Dear School Choice Opponent,

I realize that you’re feeling a bit defensive.  With the nomination of Betsy DeVos and the election of Donald Trump, there are calls for vouchers for all students under the poverty line.  That would prove to be a major disruption of our public education system, a movement away from the common good toward individual benefit, and there is no guarantee of improvement.

Let’s talk about improvement.  Not all of our schools are effective.  There are a myriad of factors but I’m certain that bloated bureaucracy and funding are two reasons.  Is there a way to innovate by inserting smaller, more nimble schools with lower overhead and greater autonomy?  Of course there is.  And there isn’t one solution.  There is a three-legged stool of reform—public, charter, and private schools.

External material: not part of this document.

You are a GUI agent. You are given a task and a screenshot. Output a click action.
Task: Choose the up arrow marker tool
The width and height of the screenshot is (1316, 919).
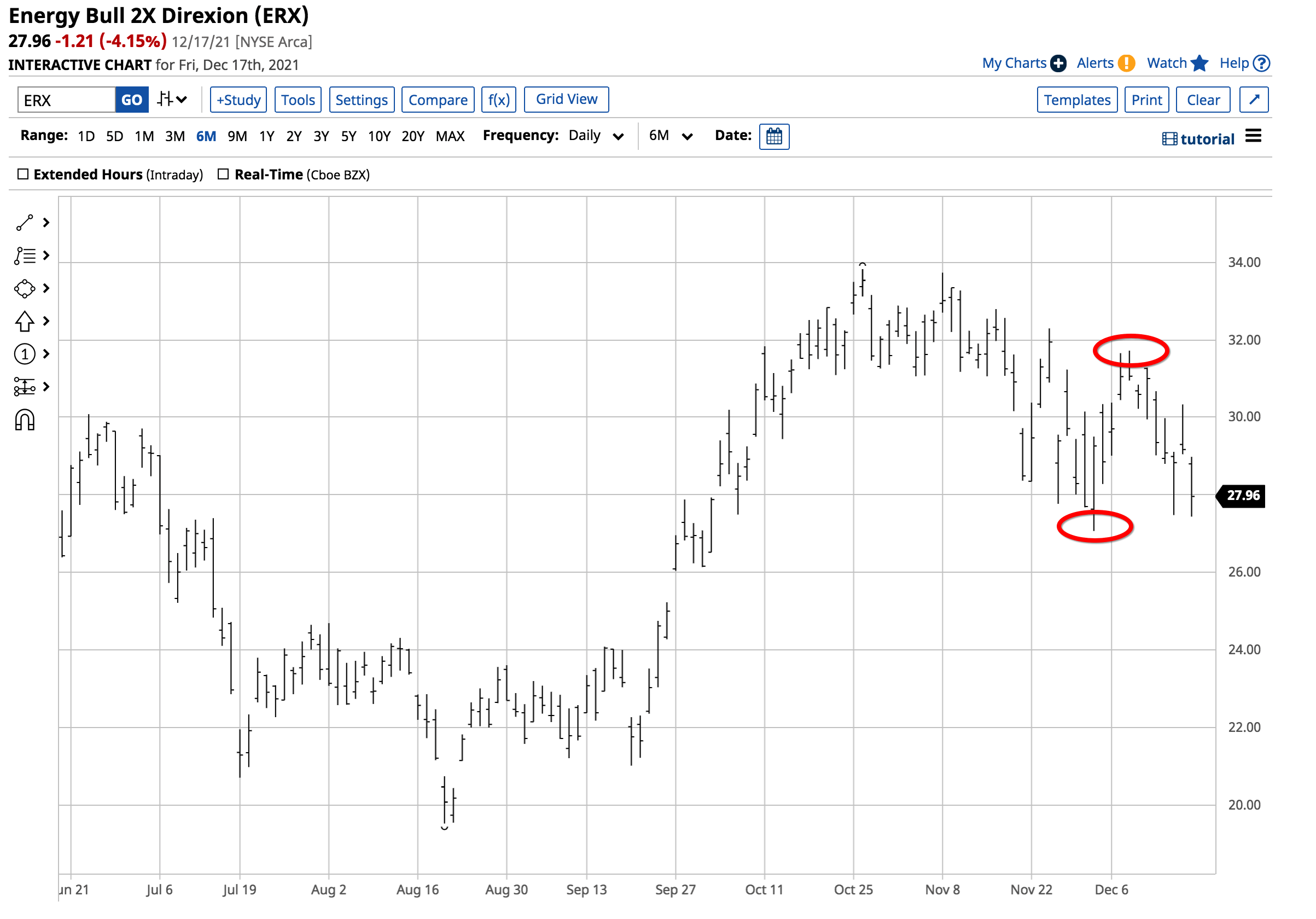tap(25, 322)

By arguing for school choice, I’m not going to simply argue against public schools.  Charter schools can add to the network of improved schools.  And so can private schools.  If schools collaborate on best practices and innovations, students will benefit.  The questions then center on how we ensure the quality of instruction and school climate.  Certainly a combination of testing, teaching/administrator licensure, and curriculum standards centered on the common good could suffice.

The equity question is much more difficult.  All students—regardless of where they attend–deserve the same amount of services.  I prefer not to argue that they deserve this because their parents pay taxes.  After all, that argument makes education a service only for parents with children.  That argument separates education from the common good and explains why retirees usually vote against school funding.  We need to return to a commitment to the common good when every student receives the service he/she needs to succeed.

If we can agree that all schools should be committed to the common good, then all students should receive special education services, textbooks, and transportation.  And if we agree that all schools are supporting the common good, then tax credits and scholarship organizations could support this effort to establish better schools.